Work to complete:
Would you mind restating all of the records word for word, skipping the pictures?
========
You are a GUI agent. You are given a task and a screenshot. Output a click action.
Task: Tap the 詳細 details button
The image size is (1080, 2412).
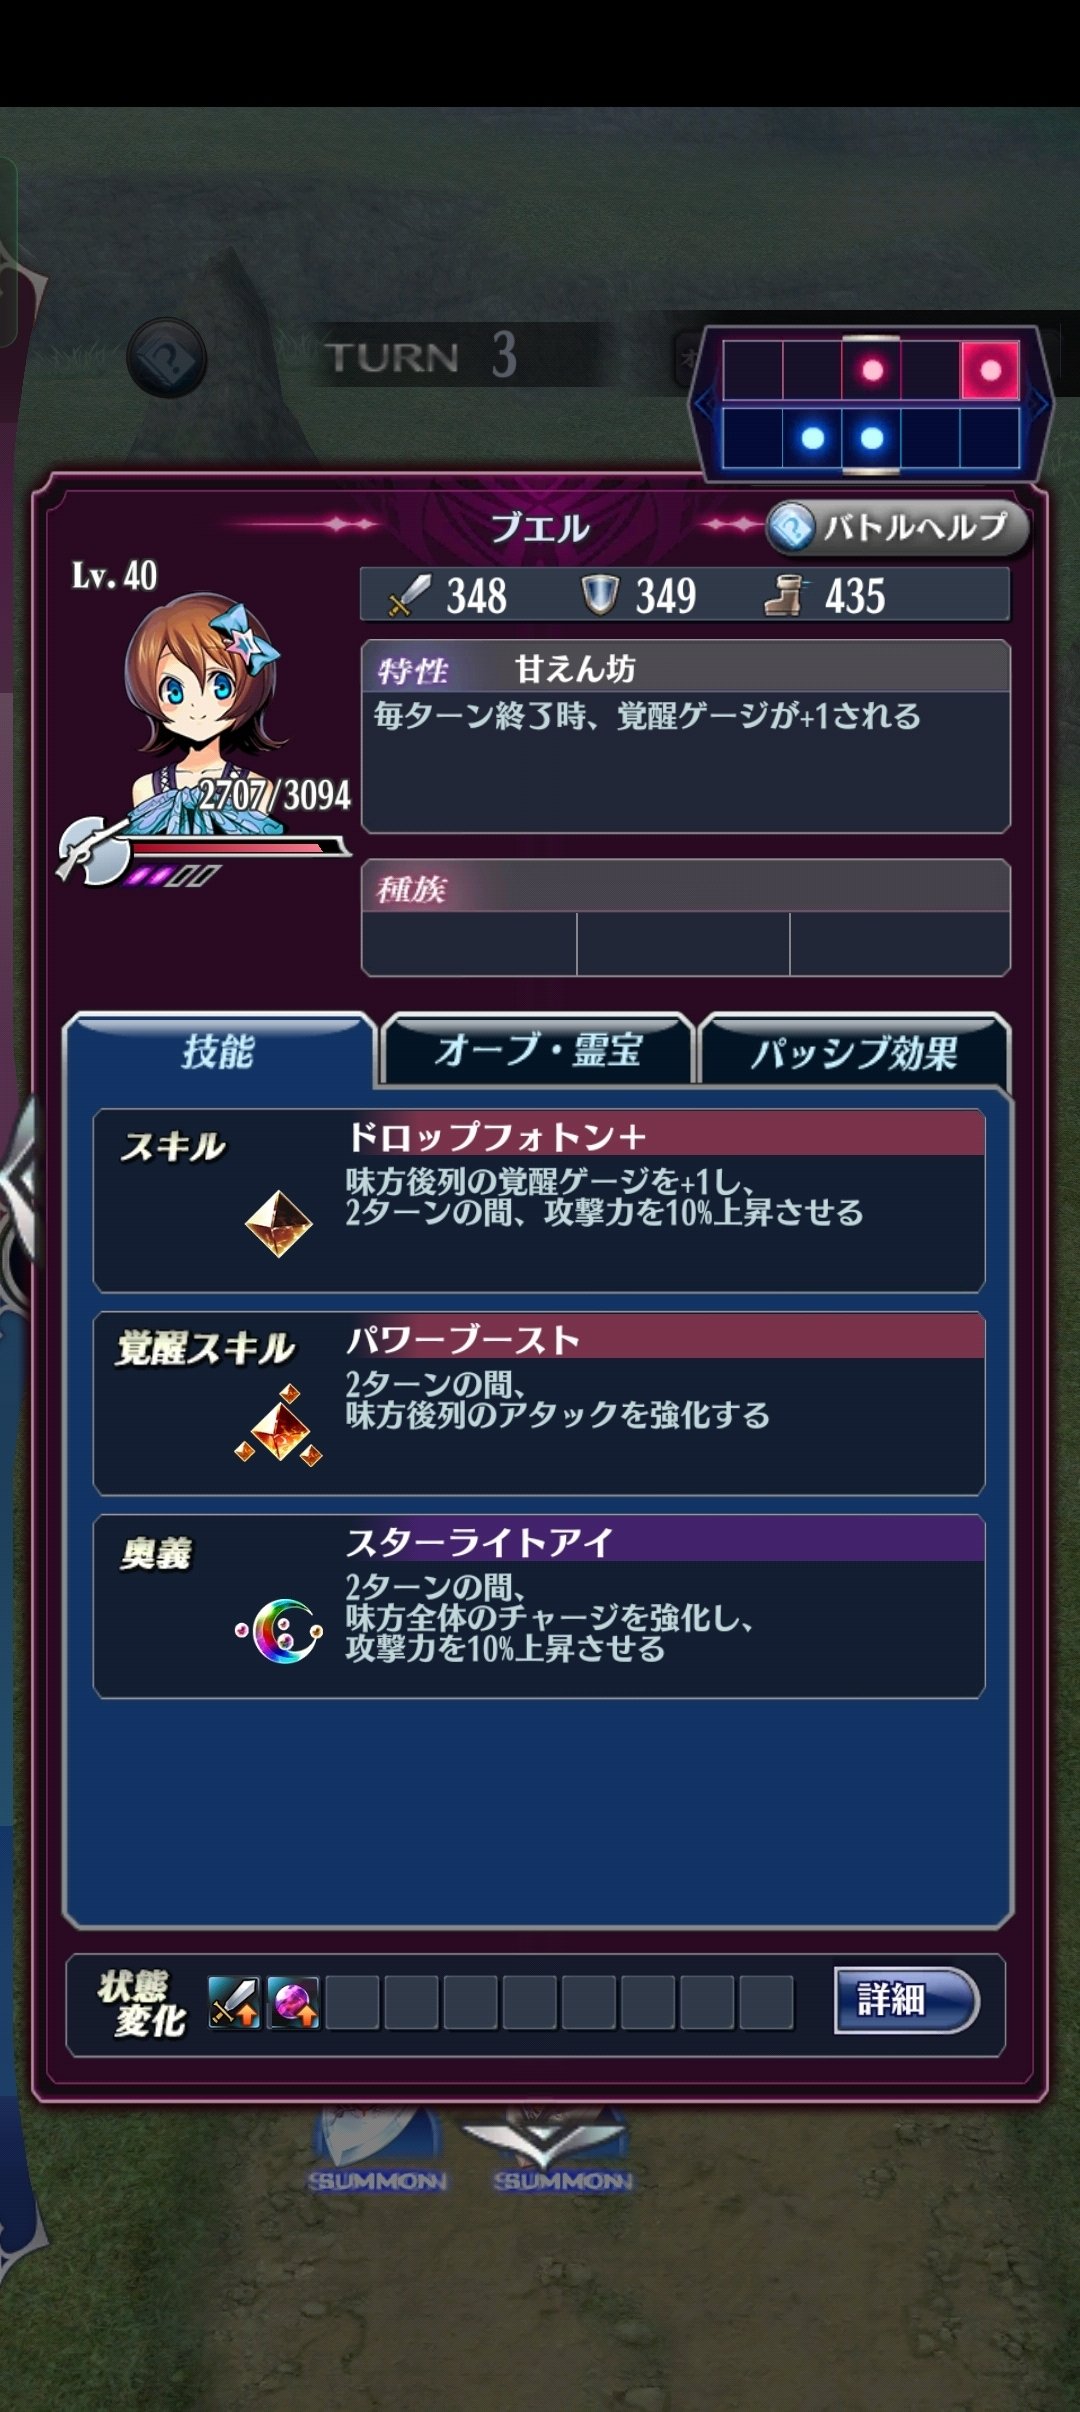(x=906, y=2000)

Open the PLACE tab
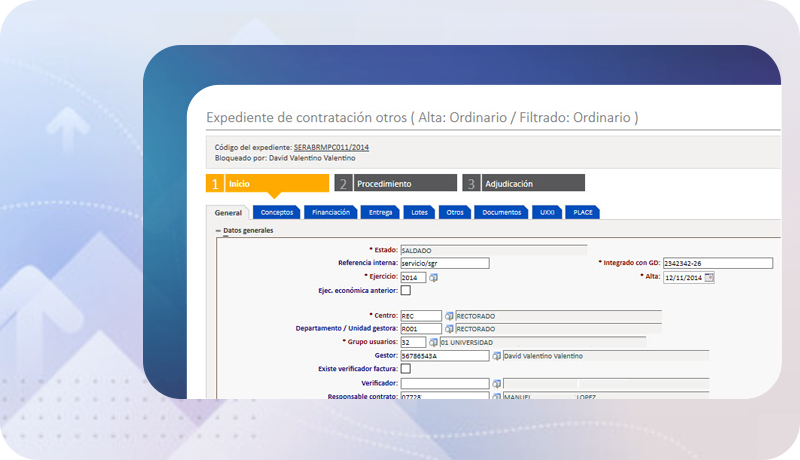coord(581,212)
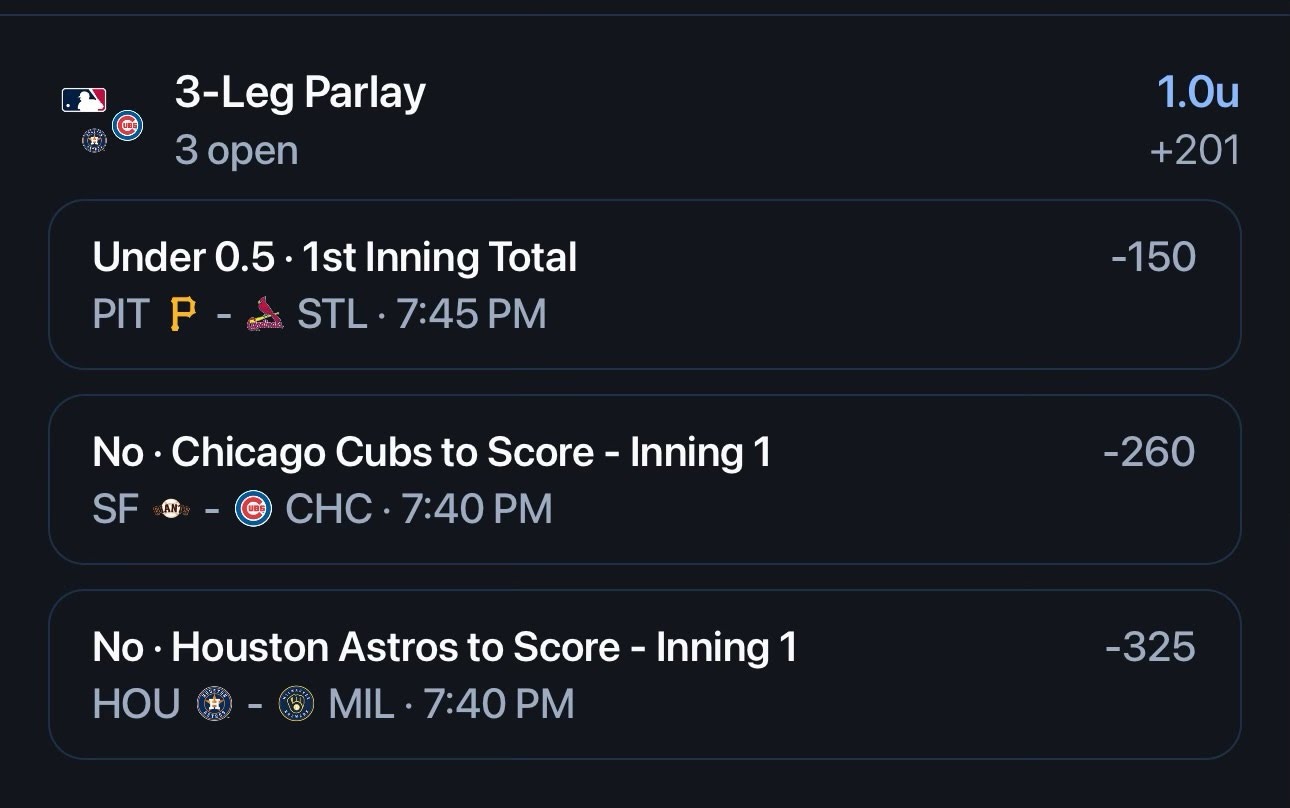Click the SF vs CHC 7:40 PM matchup line
Screen dimensions: 1290x808
pos(322,510)
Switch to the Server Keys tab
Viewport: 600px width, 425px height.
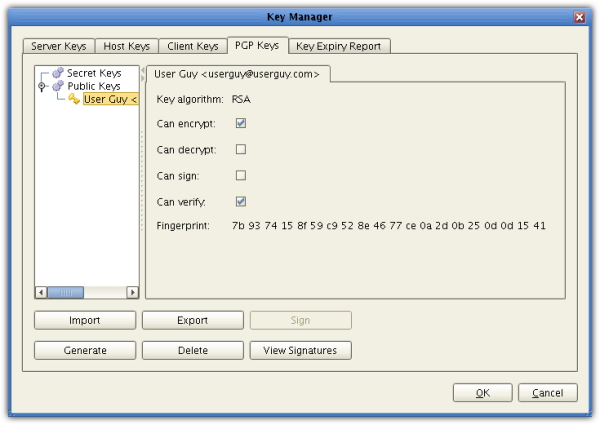60,46
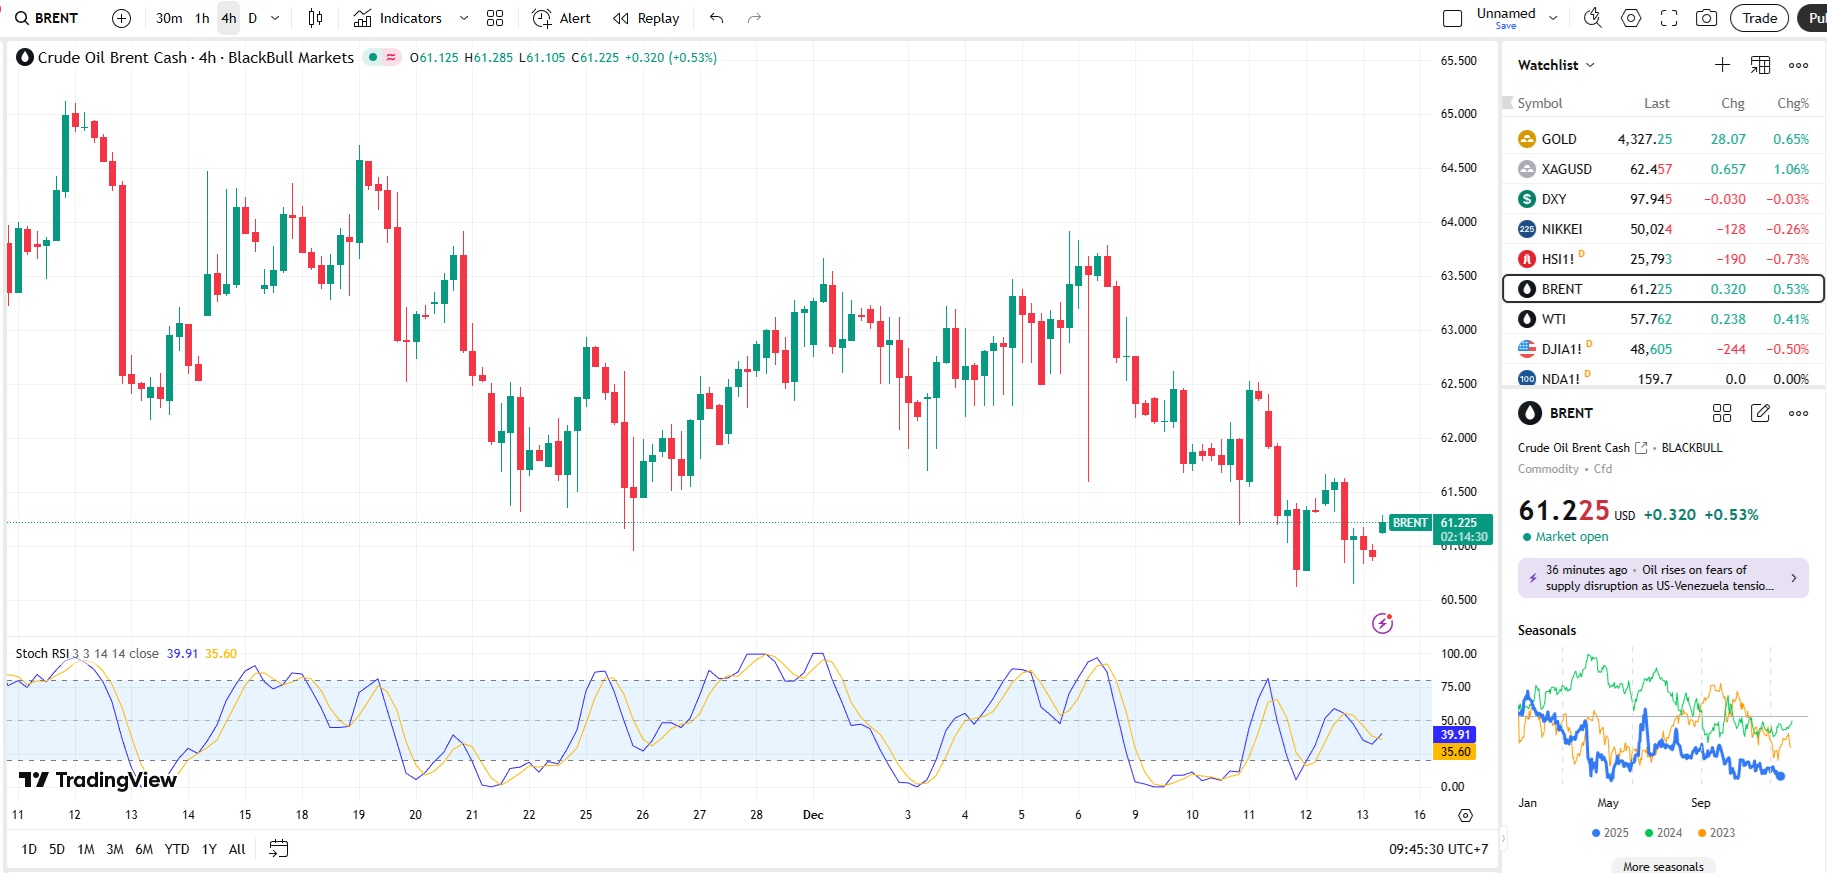The image size is (1827, 873).
Task: Enter fullscreen mode for the chart
Action: [1668, 18]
========
Problem solution:
You are a GUI agent. You are given a task and a screenshot. Output a click action.
Task: Tap the 詳細 details button
The image size is (1080, 2412).
(x=906, y=2000)

Open the PLACE tab
coord(581,212)
Click the SF vs CHC 7:40 PM matchup line
Screen dimensions: 1290x808
pos(322,510)
Switch to the Server Keys tab
Viewport: 600px width, 425px height.
60,46
The image size is (1827, 873).
Task: Enter fullscreen mode for the chart
Action: [1668, 18]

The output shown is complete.